### Records provided

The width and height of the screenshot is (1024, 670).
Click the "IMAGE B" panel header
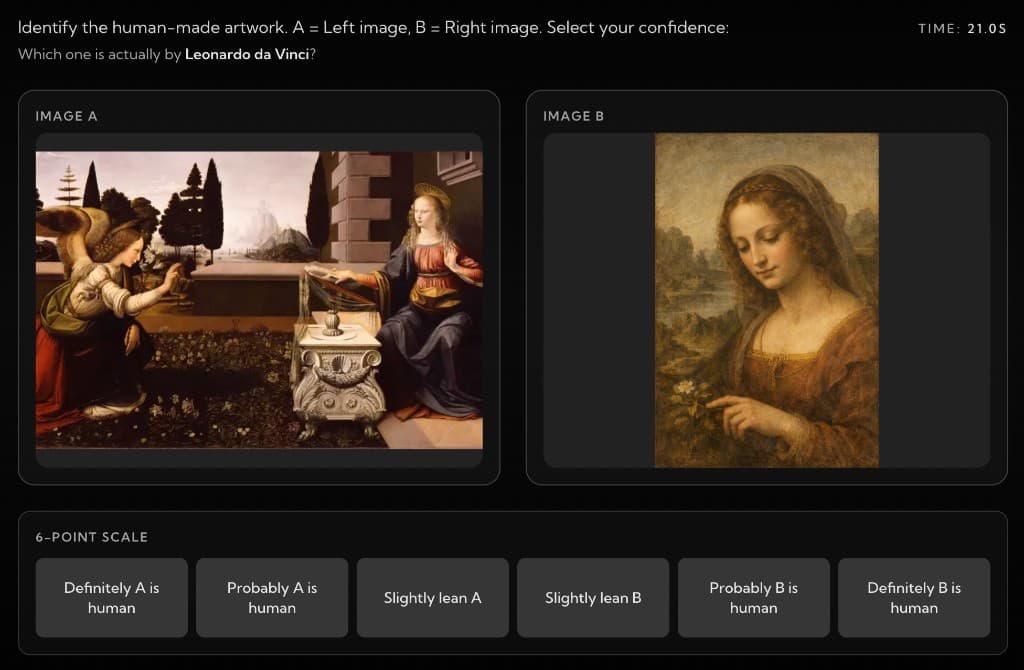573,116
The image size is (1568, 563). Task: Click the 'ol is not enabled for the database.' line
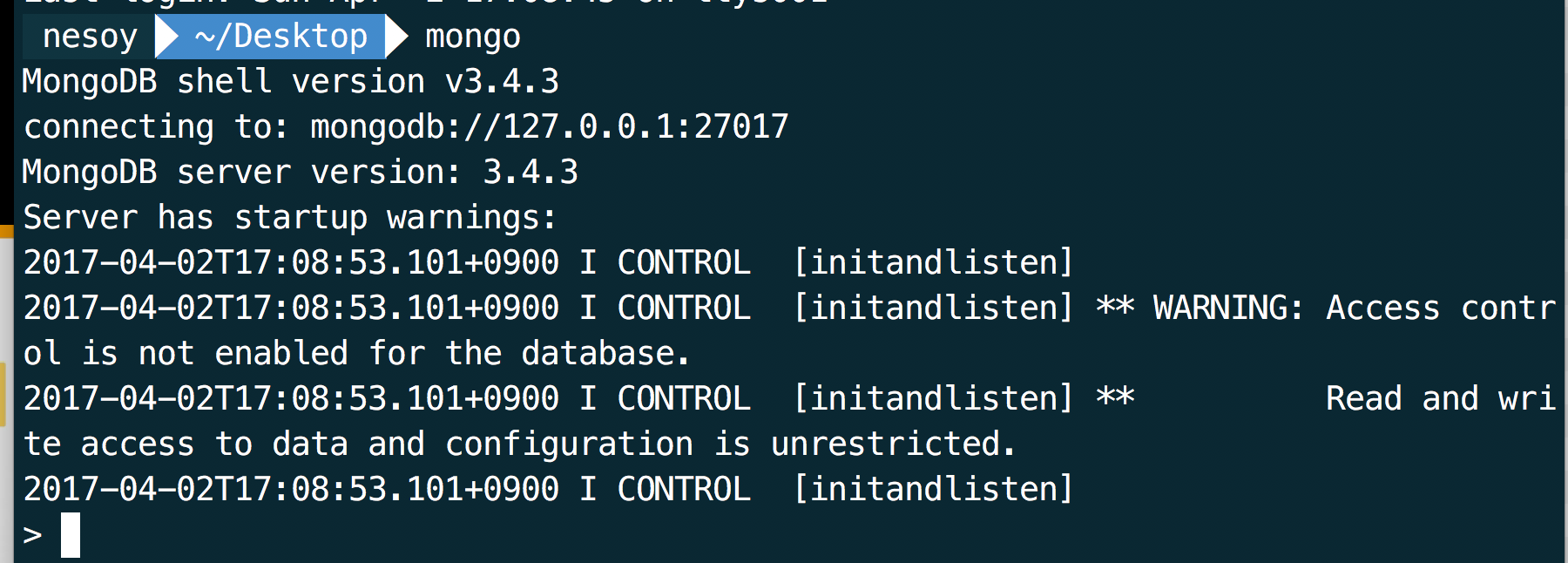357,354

######

What you have to do: Please print every record exactly, leaving out the pictures.

Result of the exercise:
The width and height of the screenshot is (1024, 670).
Click the "IMAGE B" panel header
573,116
The image size is (1568, 563). Task: Click the 'ol is not enabled for the database.' line
357,354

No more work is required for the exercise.